Eavesdropping on a conversation between two women at a cafe, someone comes to a shocking realization: the dog the two women are discussing is the reincarnation of their dead friend, Frank Exit. They pursue the dog, which turns out to be a complicated robot designed by a mad genius, through a series of escalating espionage-style hijinks.
Is this the main narrative of Search History? It certainly seems to be, in a way, the fulcrum of the novel, which is a larger meditation on the nature of loss and grief in the artificial intelligence era. And yet this plot is by far the silliest and shallowest of the novel's many threads; a spit-shined simulacrum of a thriller, emptied of tension and intensity so that only the rote movements remain. The digressions--if they are really digressions--come to the forefront: conversations between friends, orbiting booth around Frank's death and attempts to build an AI that will write a prize-winning book, as well as lengthier reflections on death and Asian-American identity that are only tenuously connected to the "Shaggy Dog" story. Movie stills, paintings, and YouTube links are scattered through the pages.

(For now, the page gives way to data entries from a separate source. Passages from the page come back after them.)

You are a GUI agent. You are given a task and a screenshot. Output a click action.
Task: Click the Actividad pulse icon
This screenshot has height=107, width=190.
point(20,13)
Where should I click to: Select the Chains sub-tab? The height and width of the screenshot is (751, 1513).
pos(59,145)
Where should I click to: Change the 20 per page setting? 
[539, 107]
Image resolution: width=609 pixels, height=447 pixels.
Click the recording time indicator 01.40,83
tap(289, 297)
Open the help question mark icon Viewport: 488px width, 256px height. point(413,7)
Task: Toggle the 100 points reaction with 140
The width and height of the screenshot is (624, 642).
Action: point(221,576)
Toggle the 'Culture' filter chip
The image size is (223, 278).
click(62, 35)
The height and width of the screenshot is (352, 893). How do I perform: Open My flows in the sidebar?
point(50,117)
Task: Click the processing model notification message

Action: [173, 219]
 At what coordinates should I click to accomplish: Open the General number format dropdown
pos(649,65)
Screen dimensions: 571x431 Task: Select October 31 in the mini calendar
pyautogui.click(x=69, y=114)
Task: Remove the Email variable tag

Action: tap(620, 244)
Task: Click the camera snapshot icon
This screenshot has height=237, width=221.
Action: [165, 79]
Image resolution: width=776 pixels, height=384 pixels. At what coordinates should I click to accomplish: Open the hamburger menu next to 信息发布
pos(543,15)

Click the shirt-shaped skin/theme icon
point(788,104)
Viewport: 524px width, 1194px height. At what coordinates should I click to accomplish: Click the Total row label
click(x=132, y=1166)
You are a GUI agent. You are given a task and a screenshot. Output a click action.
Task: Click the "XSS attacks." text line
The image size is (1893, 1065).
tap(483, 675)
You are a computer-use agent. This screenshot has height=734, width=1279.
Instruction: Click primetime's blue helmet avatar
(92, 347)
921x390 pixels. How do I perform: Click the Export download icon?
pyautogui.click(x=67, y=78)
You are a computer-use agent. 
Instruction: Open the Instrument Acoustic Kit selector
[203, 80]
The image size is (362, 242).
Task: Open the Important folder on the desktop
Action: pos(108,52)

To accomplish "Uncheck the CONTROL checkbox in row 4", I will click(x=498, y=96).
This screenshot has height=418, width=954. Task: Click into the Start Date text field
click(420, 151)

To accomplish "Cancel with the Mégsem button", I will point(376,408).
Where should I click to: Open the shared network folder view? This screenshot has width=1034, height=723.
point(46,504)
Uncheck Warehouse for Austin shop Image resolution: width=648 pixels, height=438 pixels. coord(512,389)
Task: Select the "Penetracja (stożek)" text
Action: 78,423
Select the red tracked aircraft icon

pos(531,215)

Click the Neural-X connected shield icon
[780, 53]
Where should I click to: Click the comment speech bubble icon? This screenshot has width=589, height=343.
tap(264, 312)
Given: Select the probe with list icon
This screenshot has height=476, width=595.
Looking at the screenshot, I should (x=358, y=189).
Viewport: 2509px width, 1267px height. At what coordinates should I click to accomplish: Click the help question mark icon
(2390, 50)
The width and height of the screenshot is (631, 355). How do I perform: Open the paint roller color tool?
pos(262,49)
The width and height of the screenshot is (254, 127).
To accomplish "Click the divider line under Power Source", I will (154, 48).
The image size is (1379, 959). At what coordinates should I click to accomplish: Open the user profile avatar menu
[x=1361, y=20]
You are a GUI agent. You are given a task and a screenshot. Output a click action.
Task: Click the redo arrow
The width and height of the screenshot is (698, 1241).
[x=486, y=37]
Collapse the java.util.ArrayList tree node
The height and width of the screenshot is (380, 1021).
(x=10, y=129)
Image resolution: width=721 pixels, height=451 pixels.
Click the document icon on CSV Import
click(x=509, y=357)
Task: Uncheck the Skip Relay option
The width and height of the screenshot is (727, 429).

It seems to me that at least part of what Lim is up to an interrogation of narratives, especially familiar narratives involving grief and loss, recovery and closure: an AI, perhaps, might be able to analyze a million books and spit out a story like this that provides a recognizable movement, a neat resolution, but it can never capture the true nature of grief, which is spiky, disorienting. An AI can say, here is a story, but can it ask, like Search History does, what is a story? One of the characters remarks that the AI will only work if they can feed it not just with books but with the stuff of life, suggesting they add to its library snippets of the real-life conversations, but whether the stuff of life is reproducible by these methods is never answered. The novel itself is a kind of AI, perhaps, a recombinant machine that brings together various genres, but I don't think you can say that it produces something resembling a whole. But then again, I think it's a novel that reminds us that the "wholeness" more traditional novels suggest is itself a falseness and a sham.
I used to work with Eugene, a middle- and high-school librarian. He's a really great librarian! It's gratifying to discover that he's an equally wonderful novelist: Search History is fresh, new, full of energy and pique; it constantly recycles itself and offers new and touching surprises. I really enjoyed it.